Grace & Peace Magazine - Summer 2018

Page 5

FROM THE EDITOR

NOT JUST “GET TING SMARTER”

I

confess that some aspects of education have always come easy to me, at least until college. I remember doing well on spelling tests and math drills in the early days of education. I remember making the honor roll in high school while not really managing my time as well as I should have, especially since I had a myriad of other activities occupying my time in ways that sometimes overshadowed my study time. I remember college being a wake-up call for me in regard to time management: My extremely extroverted personality found more interactive ways to occupy my time than by simply sitting for hours in a library preparing for an exam. This almost did serious damage to my college career, but by God’s grace, I was able to graduate. Then, something even more miraculous happened. My path toward law school changed. This path was part of an interest I had since my childhood years watching my father, a police chief in a small Texas town, enforce the law. Even though I felt a strong call from God into ministry when I was about 16, I convinced myself that God would be satisfied if I ministered through the law, serving churches as an active participant. However, toward the end of my college years, I became more miserable, even as I adjusted to the discipline and demands required to get through college.

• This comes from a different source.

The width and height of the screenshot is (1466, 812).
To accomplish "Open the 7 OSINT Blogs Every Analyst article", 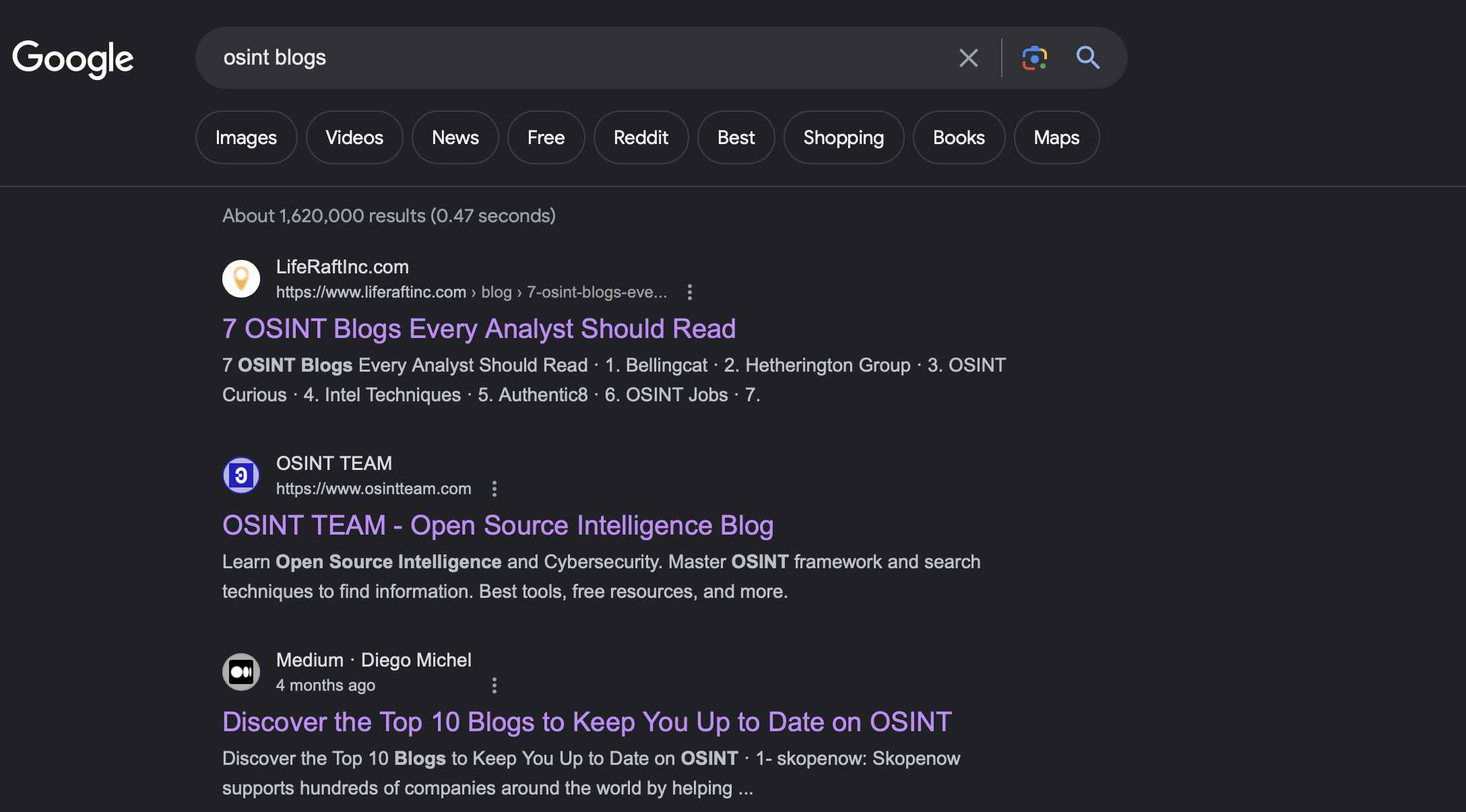I will tap(478, 328).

The summer before my senior year of college, my pastor called my girlfriend (soon to be my wife) and me into his office: “The board and I have been praying about someone to help on staff part-time, and your name has come up,” he announced. Edna, my bride-to-be, looked and me and said, “That’s why you’ve been so miserable!” It dawned on her and on me at the same time that I had

indeed been running from a vocational call to ministry. My law school plans changed to seminary plans, and that is when education became a passion for me. Despite my personality, God instilled a fervor within me to further my education while I served kind and encouraging people as a youth pastor and then a few years later as a senior pastor, newly married and new to seminary. The insights from my formal academic studies challenged me and gave me a stronger sense of direction in my calling. Serving as a pastor while also pursuing a seminary to degree helped me to filter, apply, and reflect upon what I was learning in real life. Even better, God provided mentors— men and women in the classroom and outside the classroom. These were people about whom I could say, “When I grow up, I want to be more like them!” These examples, along with my classroom experience, helped keep me in the ministry. More than 25 years have passed since that conversation in my pastor’s office on a Wednesday night. I have finished three degrees since then, but the best part of my education has been the way the Holy Spirit has translated all of that course work in the context of the community of faith, under the direction of mentors and colleagues who are part of this wonderful and diverse tapestry called the kingdom of God.